__Aim of the task__
Every entry is to be returned unchanged, and no picture is to be included.

+ + + + + + +

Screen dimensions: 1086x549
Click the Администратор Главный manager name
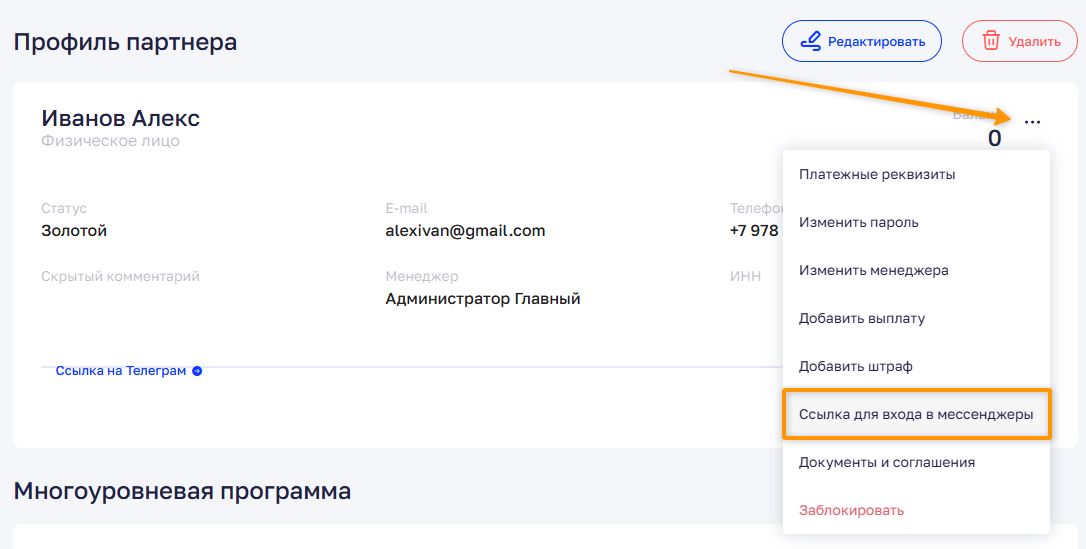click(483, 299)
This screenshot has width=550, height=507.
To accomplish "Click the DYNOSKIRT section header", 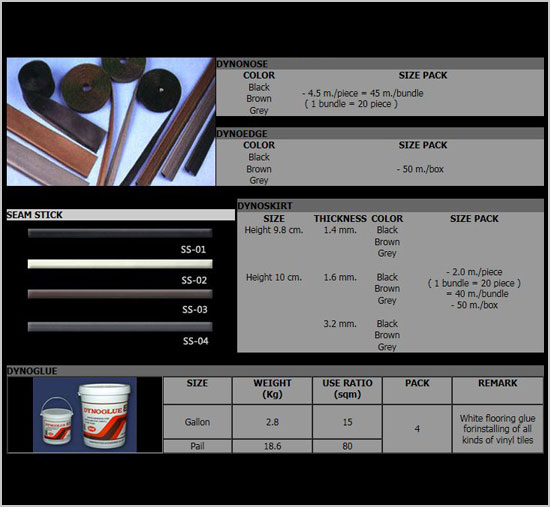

+ + + + + + +

__Answer to the exercise__
Screen dimensions: 1086x549
Click the Администратор Главный manager name
click(483, 299)
This screenshot has width=550, height=507.
To accomplish "Click the DYNOSKIRT section header", 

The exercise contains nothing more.